Problem description: Put every line from the one containing "Click the app" down to the one containing "Action: pos(101,154)", both included, into a JSON list of strings with one string per line and blank lines omitted.

Records provided:
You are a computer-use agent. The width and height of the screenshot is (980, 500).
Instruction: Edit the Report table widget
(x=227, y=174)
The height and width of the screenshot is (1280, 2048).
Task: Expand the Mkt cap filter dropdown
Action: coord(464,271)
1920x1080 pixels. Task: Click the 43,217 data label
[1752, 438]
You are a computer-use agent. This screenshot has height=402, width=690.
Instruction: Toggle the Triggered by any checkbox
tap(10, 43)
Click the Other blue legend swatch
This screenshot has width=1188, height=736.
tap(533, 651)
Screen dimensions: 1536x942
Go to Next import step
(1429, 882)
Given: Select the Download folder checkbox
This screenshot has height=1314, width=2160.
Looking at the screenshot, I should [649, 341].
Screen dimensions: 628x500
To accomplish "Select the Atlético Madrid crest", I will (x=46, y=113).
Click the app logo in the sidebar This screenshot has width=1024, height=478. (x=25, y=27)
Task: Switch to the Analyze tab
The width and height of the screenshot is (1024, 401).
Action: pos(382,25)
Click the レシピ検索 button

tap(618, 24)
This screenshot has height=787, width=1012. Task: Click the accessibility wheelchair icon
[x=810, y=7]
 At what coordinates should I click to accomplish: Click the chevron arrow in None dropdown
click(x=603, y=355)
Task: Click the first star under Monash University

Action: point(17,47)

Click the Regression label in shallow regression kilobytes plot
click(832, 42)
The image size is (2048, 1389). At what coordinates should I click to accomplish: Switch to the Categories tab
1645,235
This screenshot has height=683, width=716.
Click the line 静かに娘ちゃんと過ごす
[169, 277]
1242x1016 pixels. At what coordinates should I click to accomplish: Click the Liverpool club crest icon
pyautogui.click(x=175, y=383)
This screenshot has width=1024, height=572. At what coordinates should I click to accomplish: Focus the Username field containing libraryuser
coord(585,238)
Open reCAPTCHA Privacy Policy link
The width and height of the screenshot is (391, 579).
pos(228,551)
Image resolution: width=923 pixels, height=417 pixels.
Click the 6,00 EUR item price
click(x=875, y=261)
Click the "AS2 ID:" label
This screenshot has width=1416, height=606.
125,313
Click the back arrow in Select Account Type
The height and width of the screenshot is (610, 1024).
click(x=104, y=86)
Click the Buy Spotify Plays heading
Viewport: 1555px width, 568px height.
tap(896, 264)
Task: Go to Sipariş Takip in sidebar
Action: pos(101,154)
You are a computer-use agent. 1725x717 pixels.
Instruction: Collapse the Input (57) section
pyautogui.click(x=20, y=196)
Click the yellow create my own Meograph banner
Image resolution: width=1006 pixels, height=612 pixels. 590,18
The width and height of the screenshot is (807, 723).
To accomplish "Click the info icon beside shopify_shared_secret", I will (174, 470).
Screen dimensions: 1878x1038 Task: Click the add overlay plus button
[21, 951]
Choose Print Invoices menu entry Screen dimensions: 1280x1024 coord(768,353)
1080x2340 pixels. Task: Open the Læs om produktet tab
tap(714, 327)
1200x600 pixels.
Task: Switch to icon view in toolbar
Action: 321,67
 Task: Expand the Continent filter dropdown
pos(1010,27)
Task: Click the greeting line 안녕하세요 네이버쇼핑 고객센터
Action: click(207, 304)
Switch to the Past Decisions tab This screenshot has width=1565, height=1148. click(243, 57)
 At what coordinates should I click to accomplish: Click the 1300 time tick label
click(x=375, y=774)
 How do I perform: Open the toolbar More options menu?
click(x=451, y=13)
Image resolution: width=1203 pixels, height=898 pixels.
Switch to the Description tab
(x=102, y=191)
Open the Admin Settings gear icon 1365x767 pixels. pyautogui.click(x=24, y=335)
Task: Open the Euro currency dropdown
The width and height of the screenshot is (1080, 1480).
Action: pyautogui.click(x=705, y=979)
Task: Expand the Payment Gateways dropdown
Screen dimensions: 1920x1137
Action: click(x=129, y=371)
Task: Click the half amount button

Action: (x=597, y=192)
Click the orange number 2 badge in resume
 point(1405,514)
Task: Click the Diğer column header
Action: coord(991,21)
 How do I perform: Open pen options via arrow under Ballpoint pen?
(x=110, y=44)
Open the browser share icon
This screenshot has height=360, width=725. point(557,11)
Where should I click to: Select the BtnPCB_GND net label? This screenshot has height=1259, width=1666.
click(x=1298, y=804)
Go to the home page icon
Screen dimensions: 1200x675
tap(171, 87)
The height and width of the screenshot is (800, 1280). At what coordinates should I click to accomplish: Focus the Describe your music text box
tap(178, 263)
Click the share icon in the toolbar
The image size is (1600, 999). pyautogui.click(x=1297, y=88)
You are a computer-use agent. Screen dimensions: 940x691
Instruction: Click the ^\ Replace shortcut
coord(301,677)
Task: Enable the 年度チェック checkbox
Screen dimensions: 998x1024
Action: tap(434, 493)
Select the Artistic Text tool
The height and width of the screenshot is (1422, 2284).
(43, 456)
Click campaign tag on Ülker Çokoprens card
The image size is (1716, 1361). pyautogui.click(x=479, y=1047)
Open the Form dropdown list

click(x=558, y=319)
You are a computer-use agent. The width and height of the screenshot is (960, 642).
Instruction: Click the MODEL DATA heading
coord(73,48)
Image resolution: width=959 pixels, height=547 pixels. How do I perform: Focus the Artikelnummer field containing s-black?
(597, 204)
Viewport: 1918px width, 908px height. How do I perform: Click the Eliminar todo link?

The result:
[
  "Click the app logo in the sidebar This screenshot has width=1024, height=478. (x=25, y=27)",
  "Task: Switch to the Analyze tab",
  "The width and height of the screenshot is (1024, 401).",
  "Action: pos(382,25)",
  "Click the レシピ検索 button",
  "tap(618, 24)",
  "This screenshot has height=787, width=1012. Task: Click the accessibility wheelchair icon",
  "[x=810, y=7]",
  " At what coordinates should I click to accomplish: Click the chevron arrow in None dropdown",
  "click(x=603, y=355)",
  "Task: Click the first star under Monash University",
  "Action: point(17,47)",
  "Click the Regression label in shallow regression kilobytes plot",
  "click(832, 42)",
  "The image size is (2048, 1389). At what coordinates should I click to accomplish: Switch to the Categories tab",
  "1645,235",
  "This screenshot has height=683, width=716.",
  "Click the line 静かに娘ちゃんと過ごす",
  "[169, 277]",
  "1242x1016 pixels. At what coordinates should I click to accomplish: Click the Liverpool club crest icon",
  "pyautogui.click(x=175, y=383)",
  "This screenshot has width=1024, height=572. At what coordinates should I click to accomplish: Focus the Username field containing libraryuser",
  "coord(585,238)",
  "Open reCAPTCHA Privacy Policy link",
  "The width and height of the screenshot is (391, 579).",
  "pos(228,551)",
  "Image resolution: width=923 pixels, height=417 pixels.",
  "Click the 6,00 EUR item price",
  "click(x=875, y=261)",
  "Click the \"AS2 ID:\" label",
  "This screenshot has width=1416, height=606.",
  "125,313",
  "Click the back arrow in Select Account Type",
  "The height and width of the screenshot is (610, 1024).",
  "click(x=104, y=86)",
  "Click the Buy Spotify Plays heading",
  "Viewport: 1555px width, 568px height.",
  "tap(896, 264)",
  "Task: Go to Sipariş Takip in sidebar",
  "Action: pos(101,154)"
]